Fifty-one-year-old Terrianne Summers had spent the first part of her life as Gary, and had served twenty-two years as an engineer in the Navy under that moniker, eventually attaining the rank of Commander. She had also married and fathered two sons.
But in the late 1990s, Terrianne realized she could no longer stifle her true identity, and came out as trans to her wife and children. The conversation did not go well, and Terrianne subsequently became estranged from her family, though she continued to pay alimony to her estranged wife out of her Navy pension.
Over the following years, finding work would prove difficult, as Terrianne was often discriminated against, but she was finally able to secure an IT position with the US Department of Labor in 2000. She also started to become active in the LGBT community in and around her home in Jacksonville, Florida, volunteering with the Jacksonville Area Sexual Minority Youth Network and participating in protests against job discrimination against LGBT employees and applicants. In late November, too, she had attended the annual Transgender Day of Remembrance, an event commemorating the lives of trans people who were the victims of hate crimes.
In December of 2001, Terrianne was living with her disabled friend and roommate in a less-than-ideal neighborhood on the Westside, one where gangs of teenagers roamed the streets dealing drugs, breaking into homes, and getting into fights. Terrianne, never one to back down from a confrontation herself, often called the authorities on these miscreants, and had received threats from them on several occasions. Terrianne, who owned a .357 and was not afraid to use it, refused to be intimidated by the teenagers.
On the evening of Monday, December 12th, 2001, Terrianne arrived home from work at her regular time, and, as was her routine, immediately went to the mailbox at the end of the driveway to pick up the day’s mail.

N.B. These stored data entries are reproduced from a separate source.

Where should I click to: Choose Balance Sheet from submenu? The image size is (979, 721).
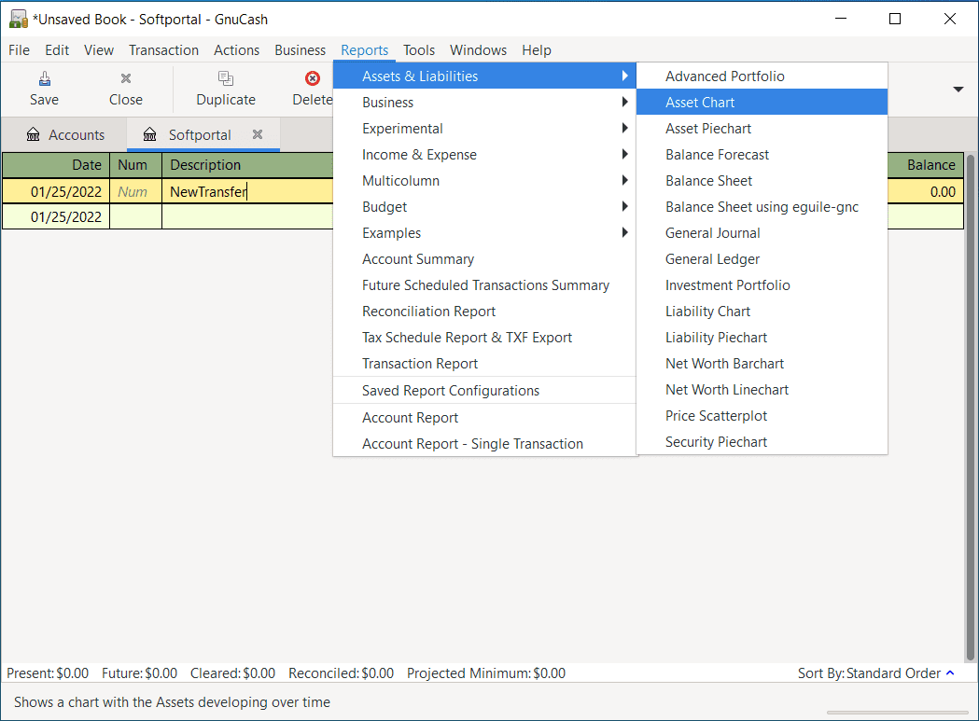[x=708, y=181]
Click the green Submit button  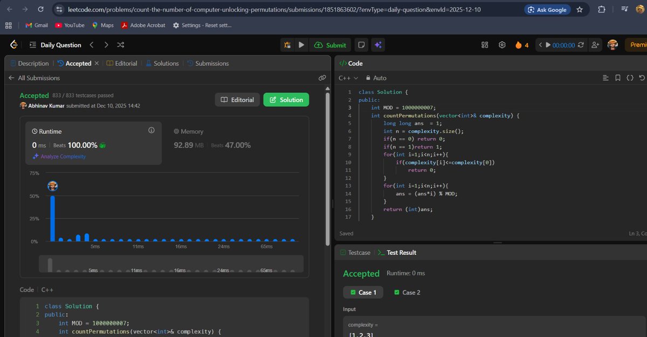[330, 45]
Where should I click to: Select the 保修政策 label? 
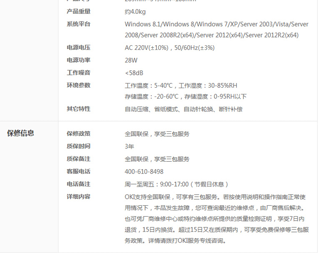[78, 133]
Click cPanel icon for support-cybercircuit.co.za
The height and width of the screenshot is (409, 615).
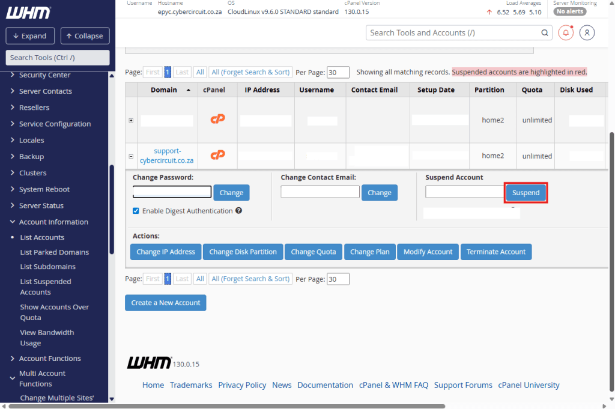point(217,156)
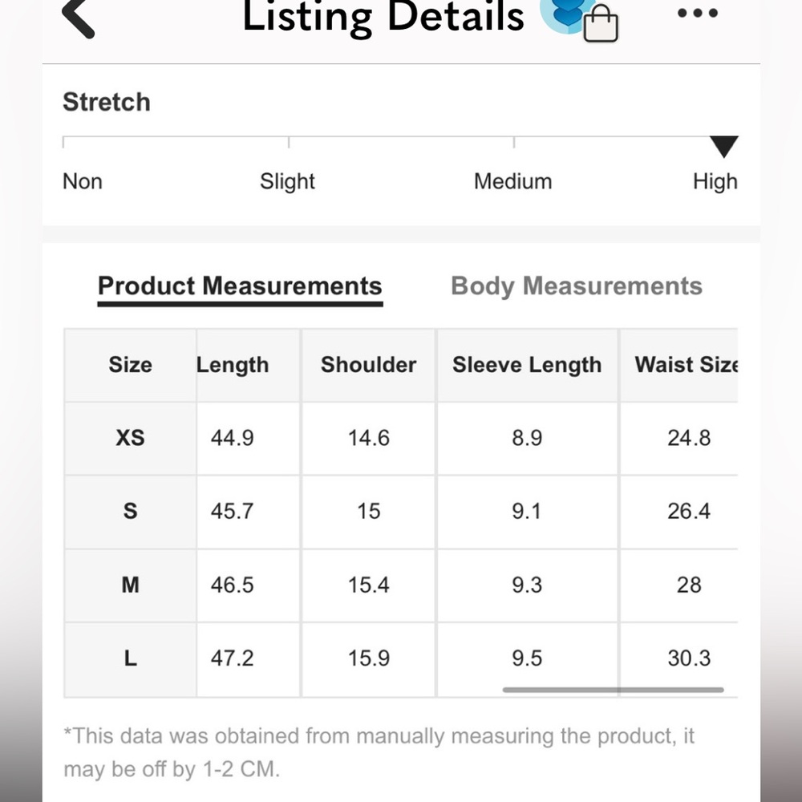This screenshot has width=802, height=802.
Task: Tap the High stretch label
Action: point(715,182)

At approximately eight p.m., neighbors phoned police and reported shots fired, though it seems that officers did not respond immediately, at least until another neighbor called and said that a group of teenagers on bicycles had ridden by at a quarter past nine and said that there was a dead woman lying in the street. The dead woman was Terrianne Summers.
The victim had been shot, and had fallen instantly to the pavement. Terrianne’s purse and the mail she had just removed from the box were all scattered next to her body. The force of the gunshot had also knocked off one of her shoes.
Investigators immediately suspected that a group of teenagers from the neighborhood was responsible for the slaying, and interviewed all of the youths extensively, particularly those who Terrianne had called the authorities on in the past. However, police were unable to gather enough evidence to charge any of the adolescents; many of them, it should be noted, went on to commit other crimes subsequently.
One infuriating aspect of the case was the fact that even among neighbors who were interviewed as possible witnesses in the investigation, there was marked hostility toward the victim, with many of the neighbors referring to Terrianne as a “faggot,” “fairy,” or “sissy.” And to add insult to injury, the police report itself insisted upon referring to Terrianne as a male.
Despite all of this rancor toward the victim’s gender identity, and despite the fact that Terrianne Summers was well-known as a transgender activist in the community—having been prominently featured in newspaper photographs of a discrimination protest not long before her murder—authorities stated that they were not investigating her homicide as a hate crime, instead theorizing that the killing was simply retaliatory, or done in the course of a robbery (though her purse was untouched). LGBT activist have long been putting pressure on investigators to admit that the assassination-style killing was hate-motivated, but as of this writing, the crime is still not classified as such, and absolutely no arrests have been made.